Musical interludes slightly dilute the intensity of the story when the characters sing, and they often do this with pleasure. The rest of the text is full of hints, allusions and hidden quotes, so when reading it is necessary to constantly turn to the help of Google and other search engines. The novel was translated into Russian only in 2012, 39 years after its creation.
4. Moby Dick, Foodie Mellville
Genre: epic adventure.
Many readers have two problems with the famous Moby Dick novel.
- First, the book is a bizarre mixture of a classic novel, essay, free flight of thought, quasi-scientific passages (for example, a boring chapter on marine animals), dramatized monologues and dialogues, and even a production drama about the hardships of whale slaughter in the Arctic Ocean. Only the brain tuned in to one type of storytelling, and now the action in "Moby Dick" makes a sharp turn.
- The second difficulty is the outdated concept of the allegory novel, which went out of fashion in the 18th century. Moreover, the symbolic language in Melville's book is difficult to unravel. Perhaps this is the secret of her charm.

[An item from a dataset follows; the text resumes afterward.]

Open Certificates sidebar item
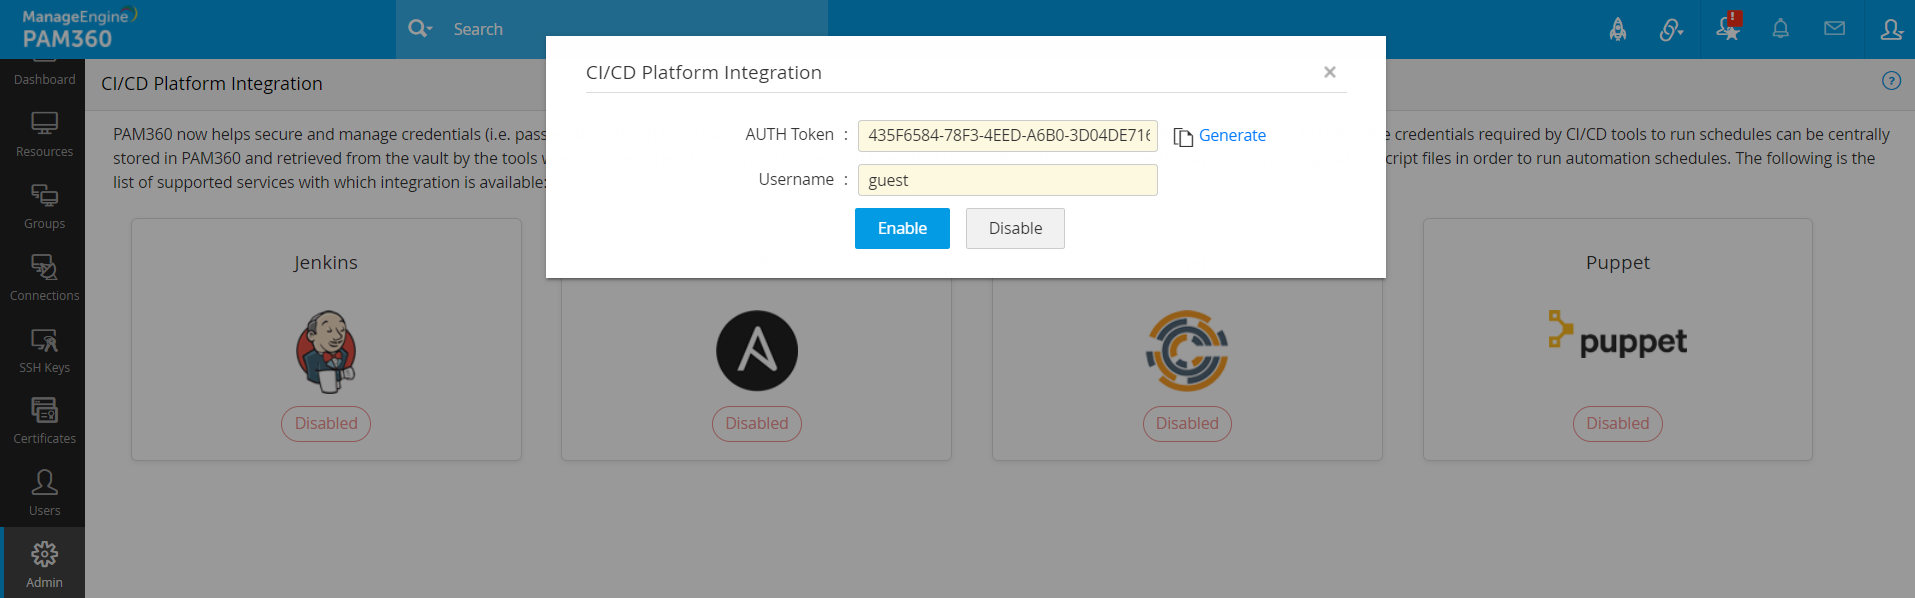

3. Sound and Fury, William Faulkner
Genre: Gothic, modernism, home fiction.
In one of the most difficult to read literary works, the first part is the most difficult. There, the narration is conducted on behalf of a person with developmental features. He hardly imagines the passage of time and sometimes jumps from the past to the present and vice versa in just one sentence.
Many readers compared the first part of this novel with travel in dense fog: it is not clear what is going on around, and people, trees and animals are equally indistinguishable dark silhouettes.
But if the reader is stubborn enough, parts to the fourth fog will blow and reading will become more interesting.
2. Finnegans Wake, James Joyce
Genre: experimental "word-making, mythological and comic" novel.
In "Wake" the plot is practically absent. The whole book is a continuous stream of consciousness in which the author tried to capture in words the complex, fluid matter of sleep.
And to make the reader “more cheerful,” Joyce was engaged in word-making, puns and inserted foreign words into the text. Almost a hundred years have passed since the writing of the book, and literary scholars continue to argue what all this means. It is said that by the end of the book, Joyce himself hardly understood his own work. This is not surprising, because he worked on the book for 16 years and by the end completely forgot what he talked about at the beginning.
1. Ulysses, James Joyce
Genre: modernist novel.
The first place in the list of the most complex literary works in history is occupied by another book of the Irish writer James Joyce.
It is considered a masterpiece and model of modernist prose in the style of "stream of consciousness." It is a little easier to read Ulysses than the second place in the rating, Finnegans Wake, despite Joyce’s attempts to concentrate all days of humanity in one day of an ordinary Dublin resident from the beginning of time to the end of the century. The novel has a more or less understandable structure, and it even has a semblance of plot.
However, in his work, Joyce played with the reader from the heart, scattering parodies, allusions and many puzzles in abundance. Literary scholars are still struggling over their decision.